## Provided material:

============================================================

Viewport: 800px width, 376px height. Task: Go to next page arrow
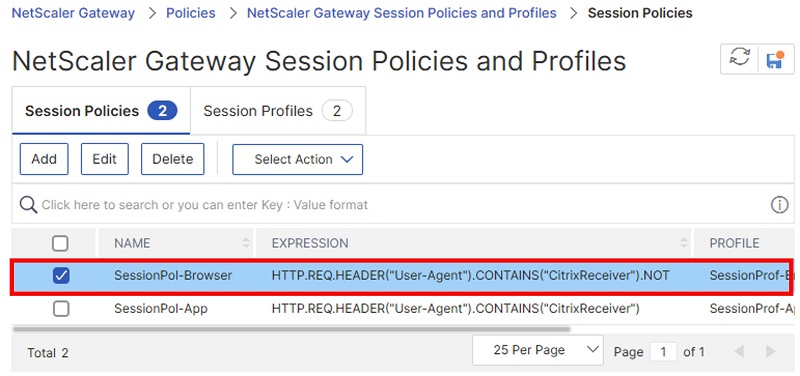click(x=771, y=351)
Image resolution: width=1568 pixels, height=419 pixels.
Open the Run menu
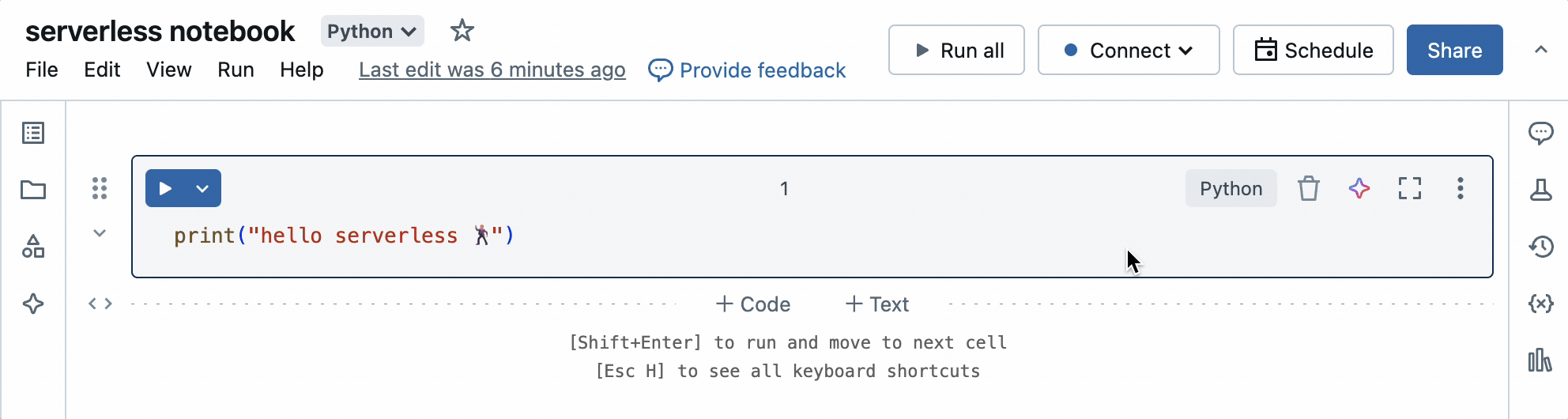point(236,70)
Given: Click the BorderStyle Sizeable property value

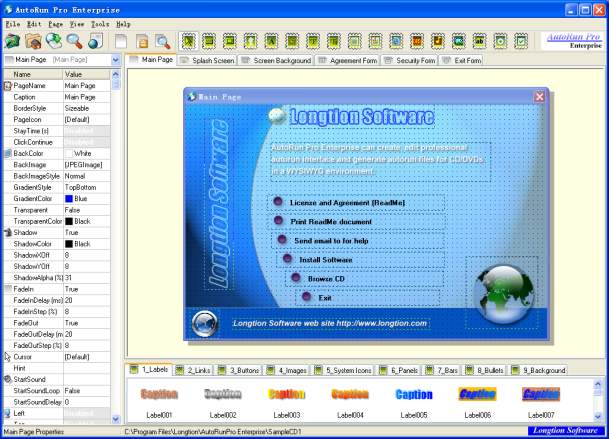Looking at the screenshot, I should click(x=90, y=108).
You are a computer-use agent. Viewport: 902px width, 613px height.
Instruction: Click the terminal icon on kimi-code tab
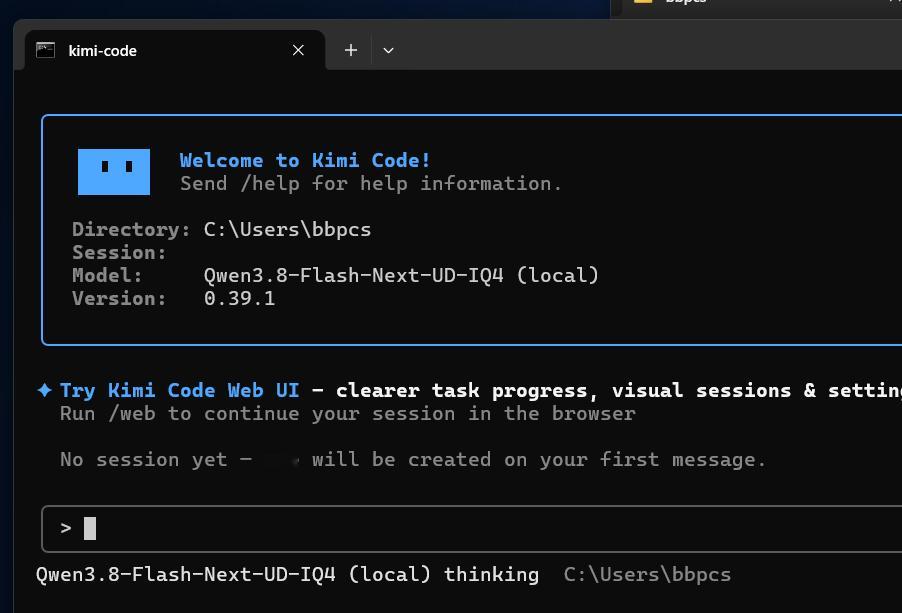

============================================================

## Assignment:
Repeat word for word the lines starting at the one with "Image resolution: width=1568" and ending at the final line of the records above, both included; no pictures.

## Solution to the problem:
Image resolution: width=1568 pixels, height=419 pixels.
Open the Run menu
point(236,70)
Given: Click the BorderStyle Sizeable property value

Looking at the screenshot, I should click(x=90, y=108).
You are a computer-use agent. Viewport: 902px width, 613px height.
Instruction: Click the terminal icon on kimi-code tab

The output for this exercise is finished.